Mengembalikan Esensi Kuasa Rakyat

Rizki Armanda
Rizki Armanda
Rizki Armanda -Staff Peneliti di HTN DISTRIK UIN Syarif Hidayatullah Jakarta

Akhir akhir ini masyarakat indonesia dibuat jengah dengan berbagai macam pemberitaan yang menguras energi dan pikiran. Pemberitaan yang memicu emosi hilir mudik bersaut-sautan tidak habisnya membuat rakyat geram mulai dari pemberitaan pembunuhan, pemerkosaan, pencurian hingga yang sekarang sedang panas tentang praktik korupsi yang mewabah di kementerian keuangan.
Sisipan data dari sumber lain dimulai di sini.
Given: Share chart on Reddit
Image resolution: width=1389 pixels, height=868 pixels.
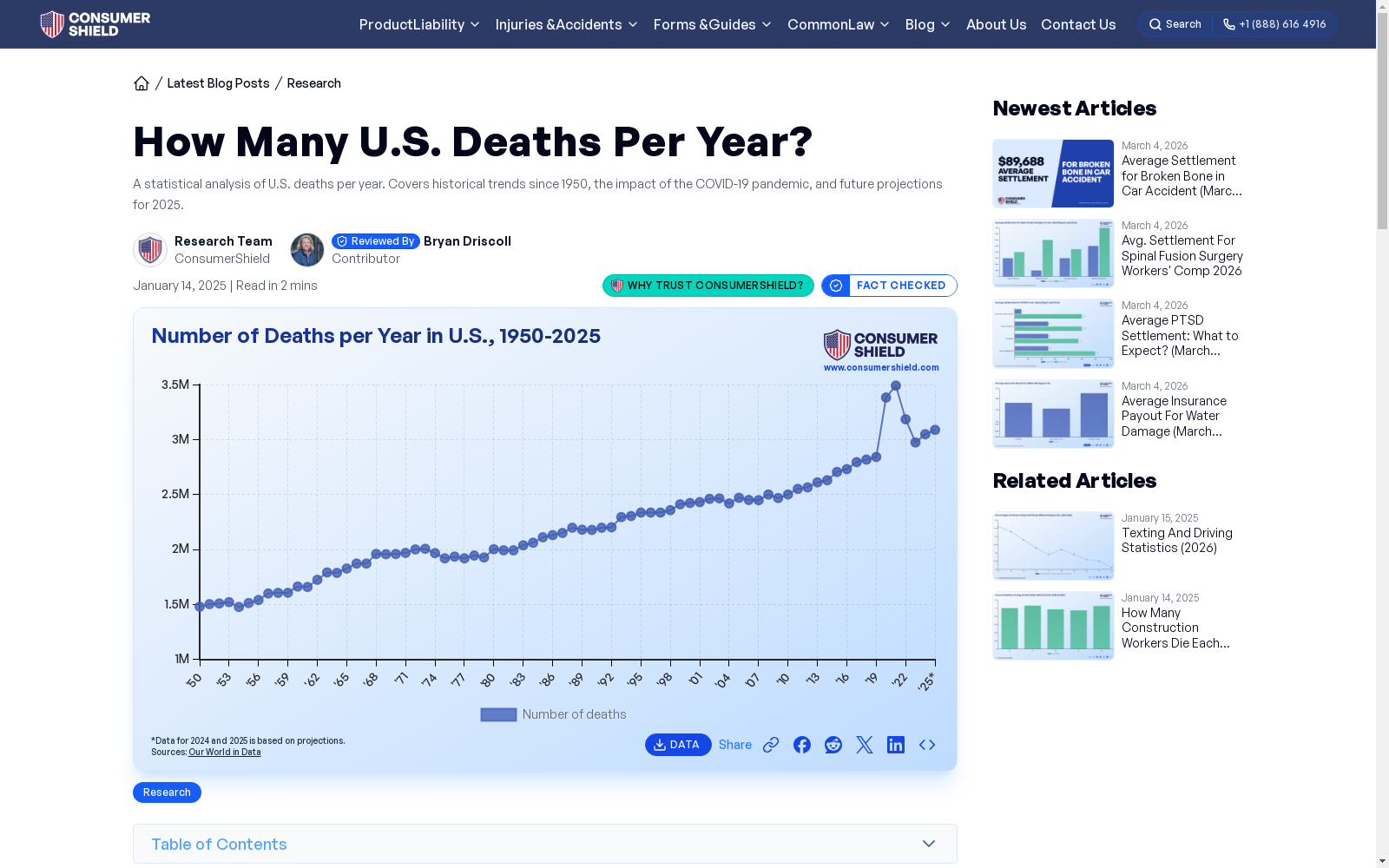Looking at the screenshot, I should click(x=833, y=745).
Baru baru ini, Menteri Koordinator Politik Hukum dan Ham, Mahfud MD ikut angkat suara juga. Ia mendapatkan informasi, bahwa praktik pat gulipat tilep uang rakyat di Kementerian Keuangan mencapai 300 Triliun menurut data akumulasi sejak tahun 2009 sampai 2023.
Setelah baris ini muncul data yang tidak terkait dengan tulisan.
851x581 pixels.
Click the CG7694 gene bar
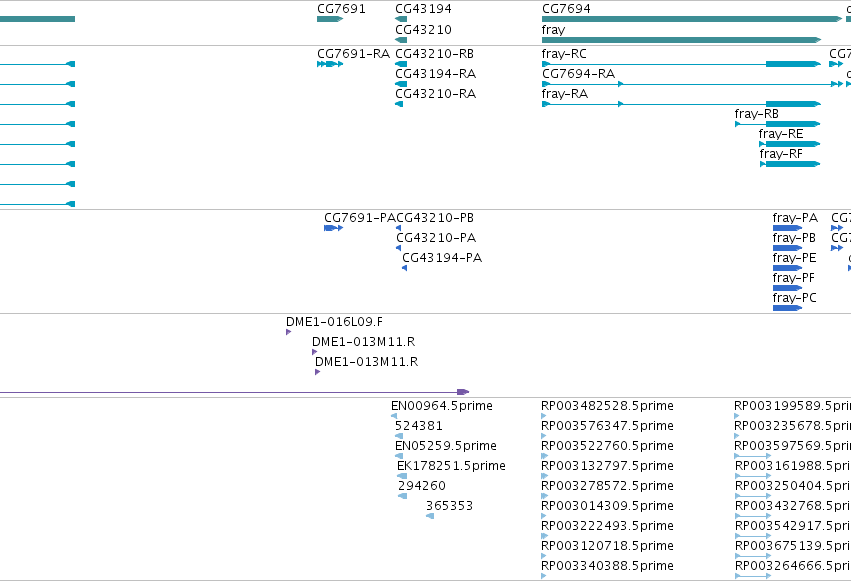point(692,19)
Sontak hal itu membuat geram rakyat indonesia karena mereka sadar sebagai warga negara yang baik, mereka dikenakan wajib pajak oleh pemerintah. Rakyat yg sudah memberikan kepercayaan pada pemerintah sebagai pemangku kebijakan dibuat marah karena malah melakukan malpraktik dan tidak mencerminkan perilaku moral yang baik. Tentu hal ini dianggap sebagai pengkhianatan terhadap kepercayaan publik yg esensinya adalah untuk mengantarkan rakyat pada kesejahteraan.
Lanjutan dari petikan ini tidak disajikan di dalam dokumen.